The state hidden subgroup problem and an efficient algorithm for locating unentanglement (2410.12706v1)

Abstract: We study a generalization of entanglement testing which we call the "hidden cut problem." Taking as input copies of an $n$-qubit pure state which is product across an unknown bipartition, the goal is to learn precisely where the state is unentangled, i.e. to determine which of the exponentially many possible cuts separates the state. We give a polynomial-time quantum algorithm which can find the cut using $O(n/\epsilon^2)$ many copies of the state, which is optimal up to logarithmic factors. Our algorithm also generalizes to learn the entanglement structure of arbitrary product states. In the special case of Haar-random states, we further show that our algorithm requires circuits of only constant depth.

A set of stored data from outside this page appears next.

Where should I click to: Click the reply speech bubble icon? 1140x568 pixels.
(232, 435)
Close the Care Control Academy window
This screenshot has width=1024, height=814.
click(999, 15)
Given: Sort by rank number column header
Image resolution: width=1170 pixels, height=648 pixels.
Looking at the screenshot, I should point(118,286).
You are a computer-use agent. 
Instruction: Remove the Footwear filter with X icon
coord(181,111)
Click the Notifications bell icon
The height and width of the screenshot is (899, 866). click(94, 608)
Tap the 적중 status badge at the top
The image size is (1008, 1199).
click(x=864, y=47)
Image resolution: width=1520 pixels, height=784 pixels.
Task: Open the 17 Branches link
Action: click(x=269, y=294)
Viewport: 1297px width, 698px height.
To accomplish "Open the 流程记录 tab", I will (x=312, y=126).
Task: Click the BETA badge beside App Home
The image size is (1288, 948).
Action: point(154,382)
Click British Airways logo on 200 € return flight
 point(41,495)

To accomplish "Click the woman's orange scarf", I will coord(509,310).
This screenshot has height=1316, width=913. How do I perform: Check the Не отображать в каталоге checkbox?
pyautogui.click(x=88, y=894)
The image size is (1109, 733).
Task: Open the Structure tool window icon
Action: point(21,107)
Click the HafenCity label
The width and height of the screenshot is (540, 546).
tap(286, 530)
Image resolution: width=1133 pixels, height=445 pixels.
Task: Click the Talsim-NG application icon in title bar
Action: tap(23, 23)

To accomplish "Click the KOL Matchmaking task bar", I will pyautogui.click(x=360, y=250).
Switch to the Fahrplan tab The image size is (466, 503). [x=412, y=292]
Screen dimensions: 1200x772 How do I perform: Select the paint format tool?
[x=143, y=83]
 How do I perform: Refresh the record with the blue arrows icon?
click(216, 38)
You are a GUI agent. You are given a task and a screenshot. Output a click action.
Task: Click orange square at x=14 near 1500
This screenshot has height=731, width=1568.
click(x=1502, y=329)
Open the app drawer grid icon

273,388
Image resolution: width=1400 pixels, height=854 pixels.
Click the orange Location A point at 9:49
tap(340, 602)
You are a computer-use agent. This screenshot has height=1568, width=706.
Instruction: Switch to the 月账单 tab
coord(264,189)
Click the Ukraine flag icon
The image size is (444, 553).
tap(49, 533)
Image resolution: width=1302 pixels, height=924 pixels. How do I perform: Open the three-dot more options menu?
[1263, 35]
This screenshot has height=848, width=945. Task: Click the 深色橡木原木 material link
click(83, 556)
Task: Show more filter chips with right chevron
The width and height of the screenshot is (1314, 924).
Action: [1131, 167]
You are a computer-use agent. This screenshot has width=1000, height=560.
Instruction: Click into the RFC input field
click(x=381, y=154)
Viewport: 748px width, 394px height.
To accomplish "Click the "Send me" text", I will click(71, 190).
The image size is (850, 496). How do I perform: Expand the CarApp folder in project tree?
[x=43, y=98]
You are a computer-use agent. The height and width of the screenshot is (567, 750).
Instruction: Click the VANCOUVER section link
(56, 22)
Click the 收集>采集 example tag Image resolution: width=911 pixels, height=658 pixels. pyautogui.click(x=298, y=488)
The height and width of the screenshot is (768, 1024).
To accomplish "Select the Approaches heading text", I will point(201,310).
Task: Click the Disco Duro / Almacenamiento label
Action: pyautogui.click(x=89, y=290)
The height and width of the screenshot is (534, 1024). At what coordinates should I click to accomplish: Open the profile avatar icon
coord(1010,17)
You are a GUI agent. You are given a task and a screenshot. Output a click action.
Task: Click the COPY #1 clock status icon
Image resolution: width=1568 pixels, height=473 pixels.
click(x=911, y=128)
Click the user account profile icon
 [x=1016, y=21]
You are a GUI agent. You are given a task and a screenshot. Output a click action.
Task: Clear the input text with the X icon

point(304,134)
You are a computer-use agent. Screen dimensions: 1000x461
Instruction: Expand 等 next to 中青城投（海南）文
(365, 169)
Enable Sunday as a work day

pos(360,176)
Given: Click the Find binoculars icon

To develop our algorithm, we introduce a state generalization of the hidden subgroup problem (StateHSP) which might be of independent interest, in which one is given a quantum state invariant under an unknown subgroup action, with the goal of learning the hidden symmetry subgroup. We show how the hidden cut problem can be formulated as a StateHSP with a carefully chosen Abelian group action. We then prove that Fourier sampling on the hidden cut state produces similar outcomes as a variant of the well-known Simon's problem, allowing us to find the hidden cut efficiently. Therefore, our algorithm can be interpreted as an extension of Simon's algorithm to entanglement testing. We discuss possible applications of StateHSP and hidden cut problems to cryptography and pseudorandomness.